(Click-target data)

'''

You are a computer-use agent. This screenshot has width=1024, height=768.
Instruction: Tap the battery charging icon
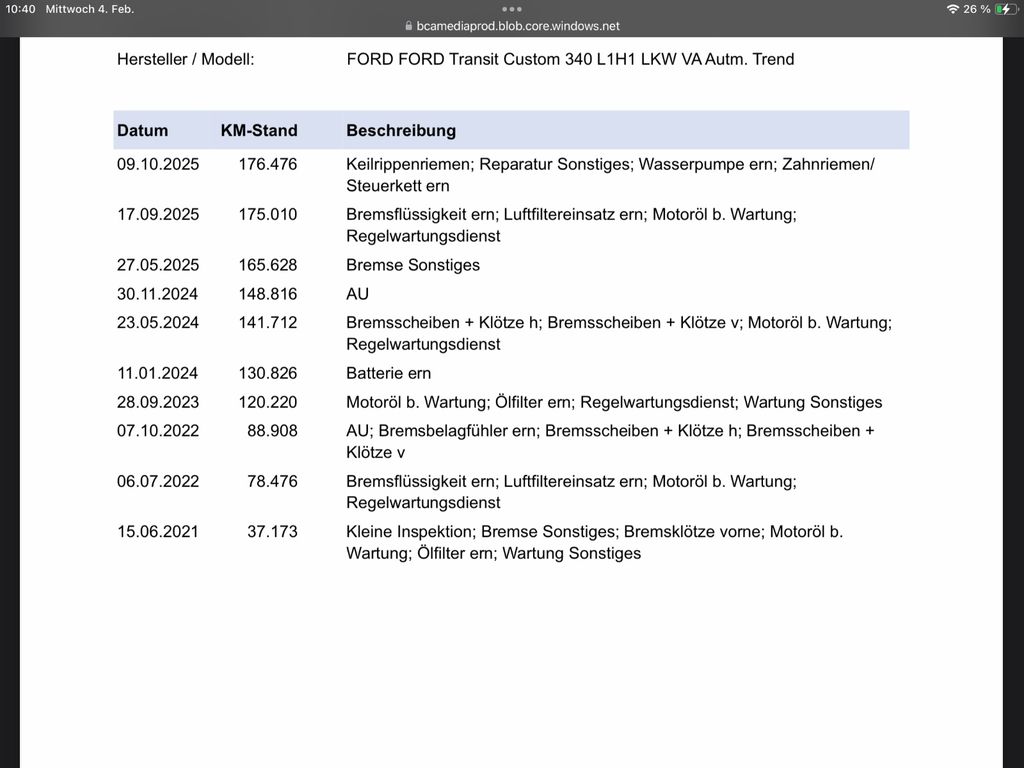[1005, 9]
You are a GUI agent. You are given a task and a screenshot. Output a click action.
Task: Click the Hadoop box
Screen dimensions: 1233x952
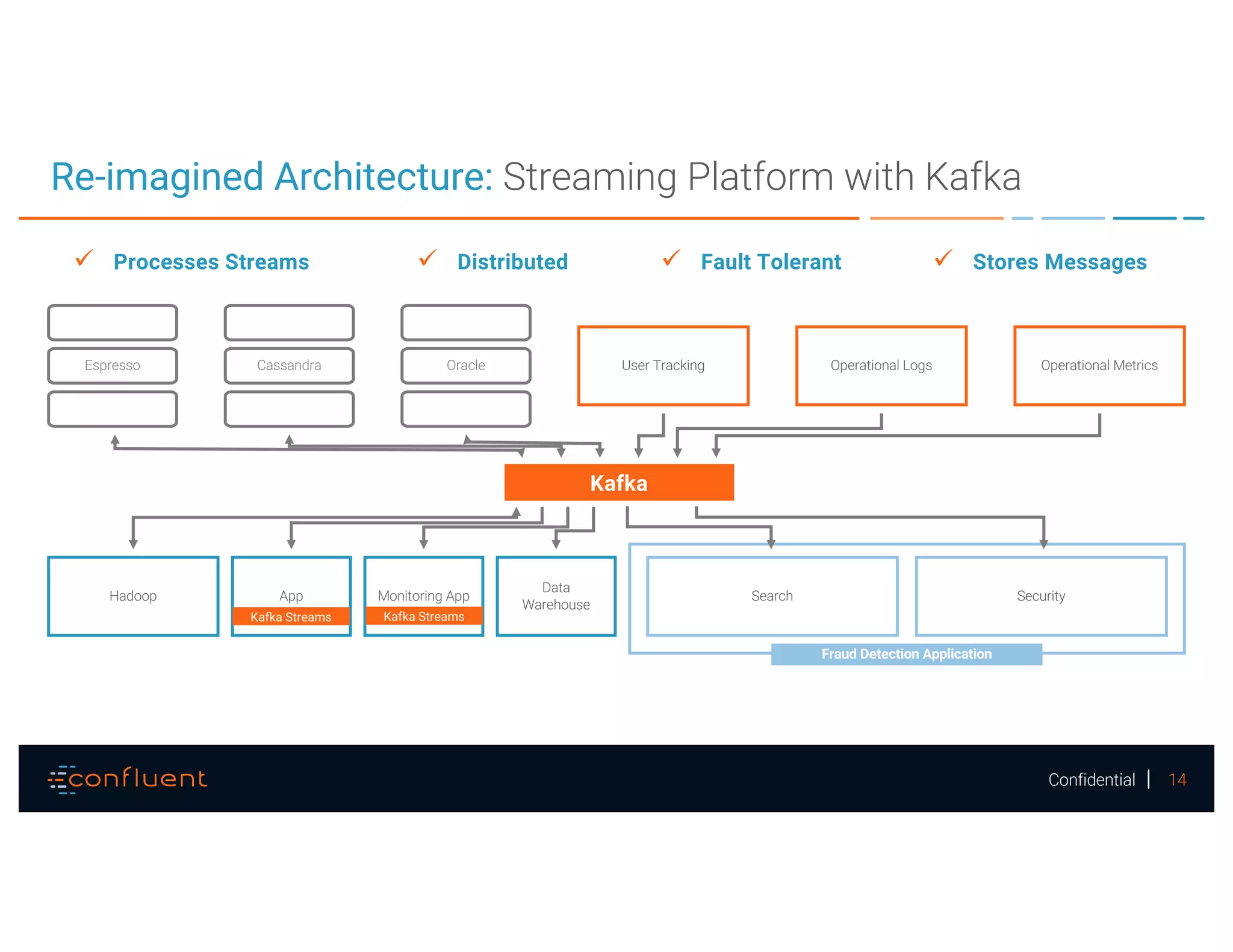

'''

▶ **EXERCISE TASK**:
Swap "screenshot" for "screen capture" everywhere it appears in all of the rows above, and write the rows out again with nothing else changed. Leave the pictures out.

▶ **TASK RESPONSE**:
You are a computer-use agent. This screen capture has width=1024, height=768.
Instruction: Tap the battery charging icon
[1005, 9]
You are a GUI agent. You are given a task and a screen capture. Output a click action.
Task: Click the Hadoop box
Screen dimensions: 1233x952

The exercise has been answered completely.